STEP Moves To Streamline Operations Of Community Enhancement Groups

BASSETERRE, ST. KITTS, July 20, 2021 (S.T.E.P.) — The Skills Training Empowerment Programme (STEP), in its endeavour to have cleaner and nicer communities in St. Kitts and Nevis, has divided the island of St. Kitts into four zones for better management of community enhancement groups which have now been empowered with a new set of tools of trade.

Each zone has at least three community enhancement groups, and at most four, and is led by a Zonal Field Officer, while each of the groups is led by a supervisor who is assisted by an assistant supervisor for maximum efficiency as they keep the communities in which they live looking clean and nice.

Director of the Skills Training Empowerment Programme (STEP), Mr. Emile Greene, on Tuesday last week (July 13) at the STEP Head Office upstairs the General Post Office on Bay Road in Basseterre, held a meeting with two STEP Senior Field Officers, and the four STEP Zonal Field Officers responsible for the STEP Community Enhancement Groups on St. Kitts, where he was updated on the execution of plans that had been implemented prior to the latest State of Emergency which saw the country go under lockdown.

“We have had some success with implementation of the plan in terms of better monitoring and measuring the output of work as well as the attendance,” said Mr. Greene, who was accompanied by the STEP Field Operations Manager Mr. William Phillip. “We are still trying to have a system in which there is some standardisation in terms of how we manage the groups, and hopefully the output that we get.”

In attendance were STEP Senior Field Officers, Mr. Jason McKoy and Mr. Damian Weekes, and STEP Zonal Field Officers, Mr. Cleavon Huggins (Zone One which covers the areas from West Farm to Bird Rock, including St. Peter’s), Mrs. Dawn Hodge-Percival (Zone Two which covers West Farm to St. Paul’s), Mr. Thomas Henderson (Zone Three which covers the area from Dieppe Bay to Mansion), and Mr. Keith Phipps (Zone Four which covers the area from Cayon to Phillips).

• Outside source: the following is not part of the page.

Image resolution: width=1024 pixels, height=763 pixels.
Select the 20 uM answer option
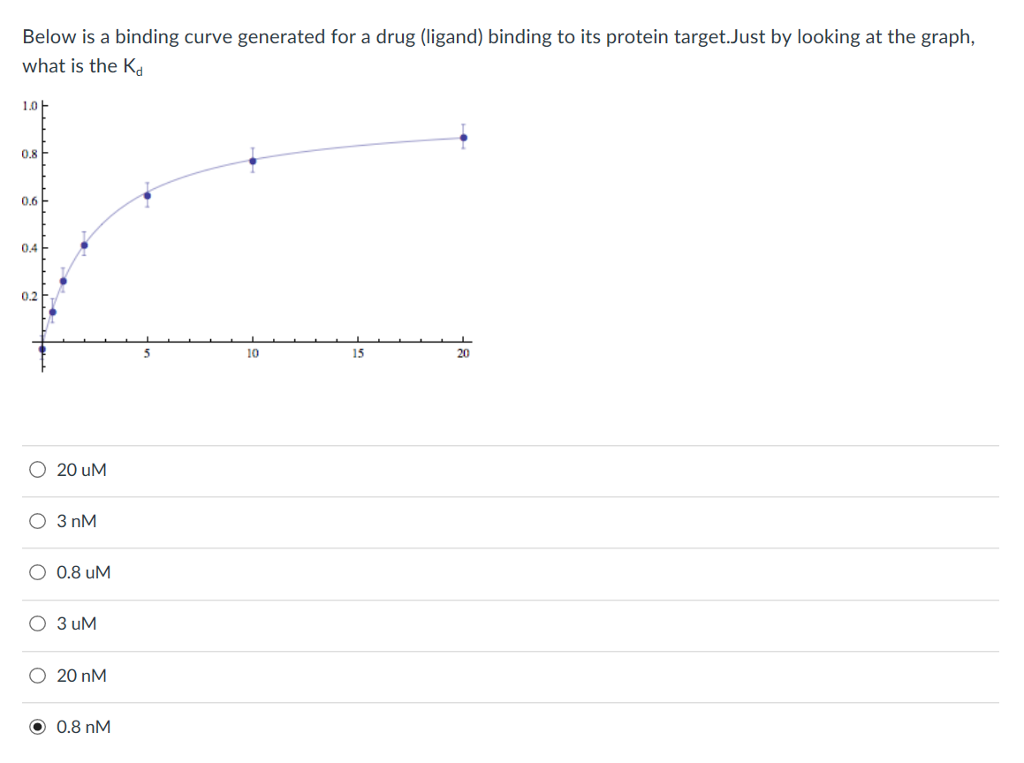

To ensure that the community enhancement groups did what they were mandated to do, prior to the lockdown the STEP invested in a number of new tools based on the requirements of the groups. These included weed eaters, rakes, shovels, picks, machetes, brooms, brushes, and wheelbarrows.

“What we are now saying is that since we have made the investment in tools, we want to see a different outcome to what we had before – that persons must work for the hours stipulated,” said Mr Greene. “We have to see more work being done, and we have to see a better quality of work being done – we are not just chopping off the top of bushes and leaving them on the road. The area must be properly cut and then they must clean up the area since we have invested in the brooms and brushes, shovels, and wheelbarrows.”

For better management and supervision of the workers on the community enhancement groups, the Skills Training Empowerment Programme is going to invest in the training of all the supervisors. The supervisory training will be held over the next few weeks with the hope that the STEP management will see a difference in how the groups are being managed.

For the STEP to achieve its goal in having cleaner and nicer communities in St. Kitts and Nevis, the STEP Zonal Field Officers will also be exposed to training to make them better supervisors and managers.

“So training will be one component – training of field officers and supervisors, and better monitoring and measuring of the quantity and quality of work will be another component,” said Mr Greene. “Where possible we will see what incentive we can use to promote a different mind-set so that persons will take pride in doing their work, bearing in mind that we have already made a big investment in tools and equipment.”